Johannesburg, 13 Mar 2003

Protecting your company`s intellectual capital and having a disaster recovery plan (DRP) are critical to the success of your business.

Where enterprise information is vital to your company`s revenue stream, it needs to be readily accessible to your employees, customers and suppliers worldwide and at the same time, have the necessary safety and backup measures for its protection. In spite of all the precautions one implements, it would be na"ive to think that failures don`t occur - they do and they will!

Your company should urgently consider implementing a DRP that will minimise any failure of its systems and that will enable the environment to become operational again as soon as possible, by backing up the environment regularly to protect your data from the various types of failures. This is critical for the recovery of your system and the task of validating and testing your backups frequently cannot be over-emphasised.

Presuming that a backup exists is a dangerous assumption and could prove very costly. What impact has system downtime have on your business? Can you justify the cost of downtime and the loss of data against the cost of reducing downtime and minimising data loss with an effective data recovery solution?

Backup and recovery planning is not a two-month project, nor is it a project that you can forget about once it is implemented. An effective recovery plan is a live recovery plan. The plan must be maintained and kept current and tested regularly.

Objectives of a backup and recover strategy

* Define your business requirements;

* Define operational requirements;

* Test the backup and recovery plan;

* Obtain management buy-in;

* Identify the components of a DRP;

* Minimise data loss; and

* Reduce/minimise downtime.

Defining a backup and recovery strategy

You need to perform a through analysis of your company`s operational, technical and business requirements to provide an effective backup strategy:

* How much data pertinent does your company have?
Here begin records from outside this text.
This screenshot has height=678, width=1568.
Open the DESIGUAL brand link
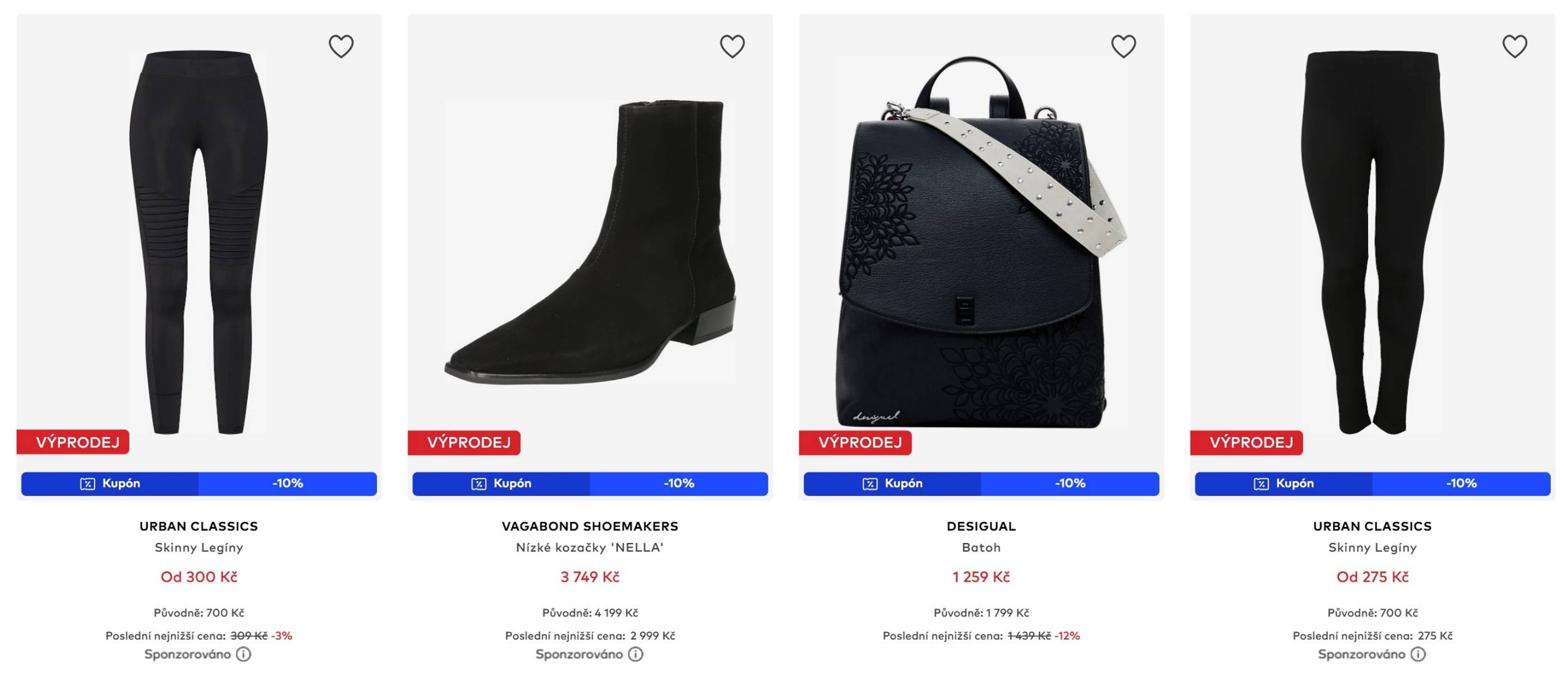click(x=981, y=526)
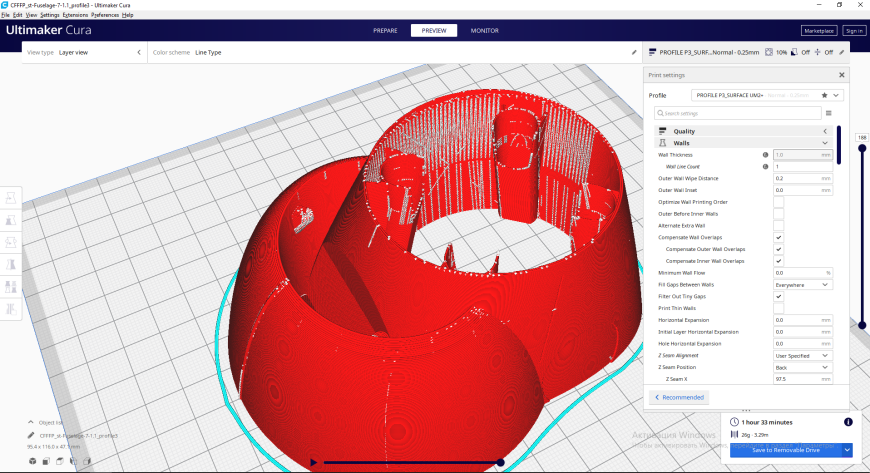870x473 pixels.
Task: Uncheck Compensate Wall Overlaps
Action: click(x=778, y=238)
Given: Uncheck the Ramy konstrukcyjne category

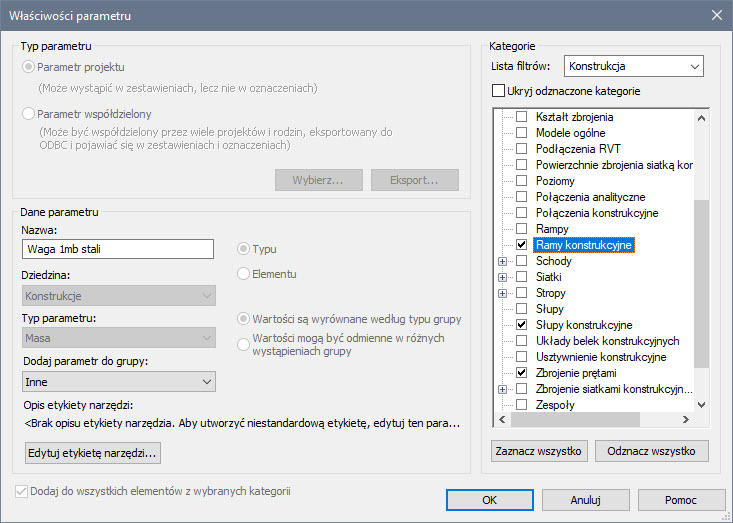Looking at the screenshot, I should 521,245.
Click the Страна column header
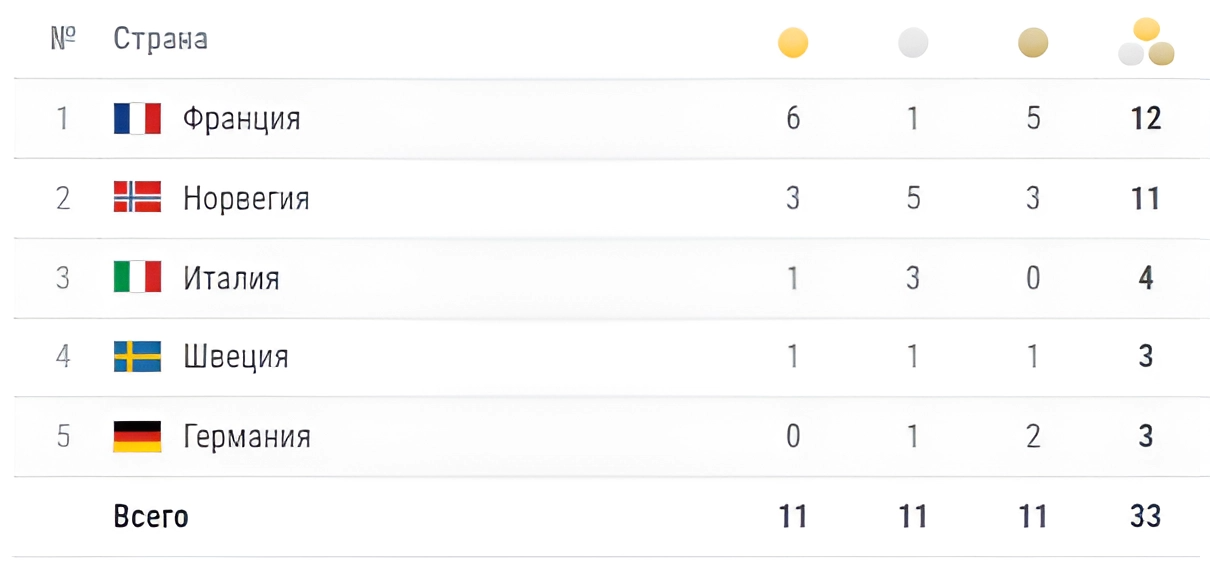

* Do you have the hardware requirements and capacity to support backups?

* Can your data be easily recreated?

* Can you reload your data, for example from flat files?

* Does your environment configuration support resiliency to different types of failures?

Backup and recovery are always affected by business operations, especially where data must be available 24x7.

It is important that you obtain agreement and buy-in from all levels of management within your company during the defining process:

* Does management understand the trade off involved in their expectations of system availability?

* Does management understand the importance of performing backups and defining recovery procedures?

* Is management willing to dedicate the resources (personnel, hardware and finances) to ensure a successful backup and recovery strategy?

Testing and validating backups

Data recovery is only as good as the backups that are available:

* Can you depend on your company`s DBAs, system administrators, vendors, backup DBAs, etc when requiring help?

* Can your backup and recovery strategies be tested at frequently scheduled intervals?

* Are your backup copies stored off-site?

* Is your plan well documented and maintained?

Solutions

With data growing and services proliferating, companies are realising the necessity to invest in a comprehensive and scalable backup and recovery system.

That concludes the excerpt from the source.